Analyze the market, determine the audiences' needs, define a product to
meet them, build a product, test a product, ship a product, support a
product....it's all got communications components, and for many of us,
getting involved at all stages is part of the fun. I know lots of
engineers and programmers who understand usability and quality, and even
a few finance folks. Part of a good marketer's job is to understand and
communicate to ALL of the stakeholders, and as previously noted, in the
real world, that means striking a balance between cost, quality,
timeliness and usability (among other things). The good ones know that
the ones who have to use a product every day often have influence over
those that make the purchase decision.
A high quality product with great documentation is useless if nobody
knows about it.
User advocacy is not hallowed ground where only technical writers may
tread.
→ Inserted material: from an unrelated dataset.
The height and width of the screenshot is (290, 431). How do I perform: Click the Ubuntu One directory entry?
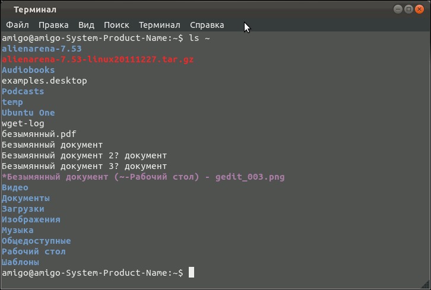point(28,113)
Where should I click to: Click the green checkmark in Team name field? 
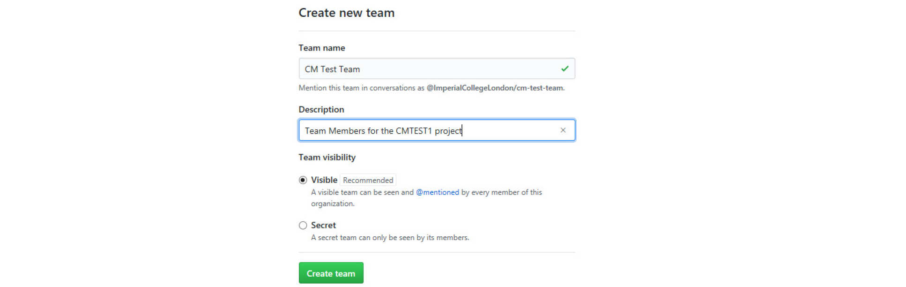(x=564, y=69)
And as important as usability is, it has to share the top spot in
the list in product development priorities.
Connie P. Giordano
Contract Technical Writer
Time Warner Cable
(704) 731-3755 (office)
(704) 957-8450 (cell)
"It's kind of fun to do the impossible." -Walt Disney
-----Original Message-----
From: bounce-techwr-l-175203 -at- lists -dot- techwr-l -dot- com
[mailto:bounce-techwr-l-175203 -at- lists -dot- techwr-l -dot- com] On Behalf Of Sarah
Stegall
Sent: Thursday, November 11, 2004 12:28 AM
To: TECHWR-L
Subject: Re: Defeating the evil that is Marketing <g>
Actually, what a "user" is to Marketing is not necessarily what a
"user" is to Engineering or Technical Publications. For a marketing
person, a user is the guy who okays the purchase and/or signs the
check. That person may or may not be the end user. For engineers and
tech writers, the user is the end user, the person actually using the
product as opposed to merely paying for it. I think that accounts for
the wide gap between the two cultures.